From Chatbots to Agents
MiMo-V2-Pro’s design philosophy signals where the industry is heading. Optimizing for task completion rather than conversational quality reflects a bet that the next wave of AI value creation will come from autonomous agent systems — not better chat interfaces. The stealth launch strategy reinforced this: Hunter Alpha’s trillion-token adoption happened almost entirely through agent framework integrations, not consumer chat usage.
Frequently Asked Questions
What is Hunter Alpha?
Hunter Alpha is the anonymous codename under which Xiaomi deployed its MiMo-V2-Pro AI model on the OpenRouter platform starting March 11, 2026. The model ran without any developer attribution for one week before Xiaomi officially confirmed ownership on March 18, 2026. During that stealth period, it processed over one trillion tokens and topped OpenRouter’s daily usage charts.
Who created Hunter Alpha?
Xiaomi’s MiMo AI model team built Hunter Alpha. The team is led by Luo Fuli, a former DeepSeek researcher. Xiaomi confirmed the connection on March 18, 2026, after a week of widespread speculation that the model belonged to DeepSeek.
How does Hunter Alpha compare to Claude Opus 4.6?
On ClawEval, MiMo-V2-Pro (Hunter Alpha) scores 61.5 compared to Claude Opus 4.6’s 66.3 — a narrow gap. On coding tasks measured by SWE-bench Verified, MiMo-V2-Pro scores 78.0%, surpassing Claude Sonnet 4.6. The critical differentiator is price: MiMo-V2-Pro costs $1/$3 per million input/output tokens versus Claude Opus 4.6’s $15/$75, making it over 90% cheaper while approaching similar agent performance.
What does Hunter Alpha cost to use?
MiMo-V2-Pro is priced at $1 per million input tokens and $3 per million output tokens for contexts up to 256K tokens. For the extended 256K-to-1M context tier, pricing doubles to $2 and $6 respectively. Xiaomi offered one week of free API access at launch through partnerships with OpenClaw, OpenCode, KiloCode, Blackbox, and Cline.
Is Hunter Alpha / MiMo-V2-Pro open source?
Xiaomi has not released MiMo-V2-Pro’s weights as open source. The model is accessible exclusively through API access on OpenRouter and Xiaomi’s first-party platform. However, the related MiMo-V2-Flash model has open-source availability and ranks as the top open-source model globally on SWE-bench benchmarks.
What is Healer Alpha?
Healer Alpha is the anonymous codename for Xiaomi’s MiMo-V2-Omni, a multimodal AI model that supports text, image, audio, and video inputs with a 262,000-token context window. It appeared on OpenRouter alongside Hunter Alpha and was confirmed by Xiaomi on the same day.
What is Hunter Alpha’s context window?
MiMo-V2-Pro supports a context window of 1,048,576 tokens (approximately one million tokens) — one of the largest available among production AI models. The maximum output length is 32,000 tokens per response.
Where Hunter Alpha Goes From Here
Xiaomi’s MiMo-V2-Pro has already proven its market thesis.

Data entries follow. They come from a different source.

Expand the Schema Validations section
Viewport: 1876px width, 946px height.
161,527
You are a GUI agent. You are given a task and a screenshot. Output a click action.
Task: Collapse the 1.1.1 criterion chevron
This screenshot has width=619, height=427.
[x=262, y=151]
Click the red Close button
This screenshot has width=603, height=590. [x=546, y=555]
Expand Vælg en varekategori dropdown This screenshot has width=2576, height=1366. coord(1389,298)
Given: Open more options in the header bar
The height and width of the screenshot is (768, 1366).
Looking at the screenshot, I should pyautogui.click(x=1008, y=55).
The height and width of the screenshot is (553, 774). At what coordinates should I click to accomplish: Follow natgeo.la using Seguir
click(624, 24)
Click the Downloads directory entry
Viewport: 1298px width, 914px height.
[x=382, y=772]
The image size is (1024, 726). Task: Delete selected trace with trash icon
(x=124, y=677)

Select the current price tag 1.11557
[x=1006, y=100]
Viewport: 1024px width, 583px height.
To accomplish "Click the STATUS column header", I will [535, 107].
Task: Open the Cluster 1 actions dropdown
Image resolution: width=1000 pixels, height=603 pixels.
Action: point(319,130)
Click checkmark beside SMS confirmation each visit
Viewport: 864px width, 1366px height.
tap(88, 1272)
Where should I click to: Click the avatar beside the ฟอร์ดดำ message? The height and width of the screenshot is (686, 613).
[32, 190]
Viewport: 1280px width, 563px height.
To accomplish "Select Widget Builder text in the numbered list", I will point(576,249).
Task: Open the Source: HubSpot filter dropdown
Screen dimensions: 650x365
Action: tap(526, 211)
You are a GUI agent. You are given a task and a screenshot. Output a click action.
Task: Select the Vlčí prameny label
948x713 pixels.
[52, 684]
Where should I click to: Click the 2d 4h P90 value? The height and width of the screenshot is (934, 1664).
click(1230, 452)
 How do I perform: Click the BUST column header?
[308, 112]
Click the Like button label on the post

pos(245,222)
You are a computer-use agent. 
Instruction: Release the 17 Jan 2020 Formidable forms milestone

A week of anonymous deployment, a trillion tokens of real-world usage, and benchmark scores that rival models costing 10-25x more — that is a data point the industry cannot ignore. The Reuters report confirming Xiaomi’s ownership marked not just the end of a guessing game but the beginning of a new competitive dynamic in AI pricing.
The MiMo team has signaled that future development will focus on high-complexity reasoning and long-horizon task planning — the exact capabilities that enterprise agent deployments demand. With MiMo-V2-Flash already dominating open-source coding benchmarks and MiMo-V2-Omni waiting in the wings for multimodal tasks, Xiaomi is building a full-stack agent infrastructure, not a single model. Hunter Alpha’s stealth period proved something no marketing campaign ever could: the model works at scale, under pressure, with no brand reputation cushioning the results.